Des recherches antérieures axées principalement sur les infections bactériennes et l'inflammation ont révélé que plus les gens ressentent des goûts amers intensément, plus leurs réponses immunitaires innées sont fortes,

Dans une nouvelle étude, publiée le 25 mai dans la revue JAMA Network Open, les chercheurs voulaient voir comment le super-goût affectait la capacité de lutter contre le COVID-19.

Le Dr Henry Barham, auteur principal de la nouvelle étude et médecin spécialiste des oreilles, du nez et de la gorge au Baton Rouge General Medical Center en Louisiane, s'est intéressé à la question après avoir passé des heures et des heures à effectuer des opérations qui ont augmenté son exposition au SRAS-CoV-2, le virus qui cause le COVID-19. certains de ses collègues ont contracté le COVID-19 à l'hôpital, mais Barham, un super-goûteur, ne l'a pas fait.

Pour l'étude, Barham et son équipe ont recruté 1 935 participants, leur ont fait tester des bandelettes de test et leur ont demandé d'évaluer l'intensité de l'amertume de la bandelette de test. Ensuite, les chercheurs ont classé les personnes en super-goûteurs, dégustateurs (ceux qui héritent d'une seule copie du gène d'un parent) ou non-goûteurs (ceux qui n'héritent d'aucune copie du gène et qui ressentent une intensité plus faible de goûts amers ou qui ne ne les goûte pas du tout).

Ils ont constaté que 508 participants étaient des super-goûteurs, 917 étaient des dégustateurs et 510 étaient des non-goûteurs. Au cours de la période d'étude, de début juillet 2020 à fin septembre 2020, un total de 266 participants ont été testés positifs pour COVID-19, et 55 d'entre eux ont dû être hospitalisés.

Les non-gustateurs étaient " considérablement plus susceptibles " que les dégustateurs et les super-goûteurs d’être testés positifs pour le SRAS-CoV-2, d’être hospitalisés et d’être symptomatiques plus longtemps. Sur les 55 patients atteints de COVID-19 qui ont été admis à l'hôpital, 47 (85 %) n'étaient pas des goûteurs.

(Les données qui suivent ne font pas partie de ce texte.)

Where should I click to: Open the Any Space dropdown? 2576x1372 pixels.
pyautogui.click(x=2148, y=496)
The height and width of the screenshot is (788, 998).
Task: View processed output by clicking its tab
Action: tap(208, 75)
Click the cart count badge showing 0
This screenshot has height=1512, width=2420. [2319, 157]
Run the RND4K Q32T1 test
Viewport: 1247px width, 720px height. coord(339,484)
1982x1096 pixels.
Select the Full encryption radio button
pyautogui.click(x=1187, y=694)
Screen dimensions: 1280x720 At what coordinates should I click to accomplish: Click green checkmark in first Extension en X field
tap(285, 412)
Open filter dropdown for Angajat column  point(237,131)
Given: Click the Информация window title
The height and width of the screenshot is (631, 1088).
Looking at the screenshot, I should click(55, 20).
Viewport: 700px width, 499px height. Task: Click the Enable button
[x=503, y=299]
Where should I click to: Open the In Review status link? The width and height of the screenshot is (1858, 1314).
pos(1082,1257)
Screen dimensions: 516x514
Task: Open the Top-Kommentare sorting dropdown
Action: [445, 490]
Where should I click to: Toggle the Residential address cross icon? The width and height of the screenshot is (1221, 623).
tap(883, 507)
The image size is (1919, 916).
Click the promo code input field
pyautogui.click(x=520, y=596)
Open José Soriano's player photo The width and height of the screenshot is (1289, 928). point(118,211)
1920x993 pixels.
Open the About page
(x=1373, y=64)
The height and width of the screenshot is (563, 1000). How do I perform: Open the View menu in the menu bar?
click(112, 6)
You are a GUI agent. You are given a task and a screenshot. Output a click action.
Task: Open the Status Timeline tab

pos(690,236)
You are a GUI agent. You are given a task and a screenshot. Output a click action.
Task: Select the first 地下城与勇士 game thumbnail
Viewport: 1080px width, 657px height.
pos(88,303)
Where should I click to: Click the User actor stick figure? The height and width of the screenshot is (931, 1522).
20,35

Sur les 266 personnes testées positives pour COVID-19, seulement 15 (6%) étaient des super-goûteurs.

Dans l'ensemble, la capacité de goûter l'amertume pourrait prédire avec précision qui allait développer un COVID-19 sévère environ 94,2% du temps,

Pourtant, l'étude était petite et les chercheurs n'ont découvert qu'un lien potentiel entre cette capacité accrue à goûter l'amertume et le risque de développer un COVID-19 sévère.

"Notre plus grande limitation dans cette étude observationnelle est le potentiel de facteurs de confusion et le fait que le SRAS-CoV-2 est un nouveau virus, empêchant ainsi la connaissance préalable du degré d'inoculation, des symptômes et des résultats dans différentes populations", ont écrit les auteurs.

Pourtant, les super-goûteurs devraient se faire vacciner contre COVID-19. en vieillissant, ont le potentiel de tomber malades, surtout s'ils sont exposés à une charge virale élevée", a-t-il déclaré. (Barham a un intérêt financier dans le kit de test qui a été utilisé dans l'étude.)

Publié à l'origine sur Live Science.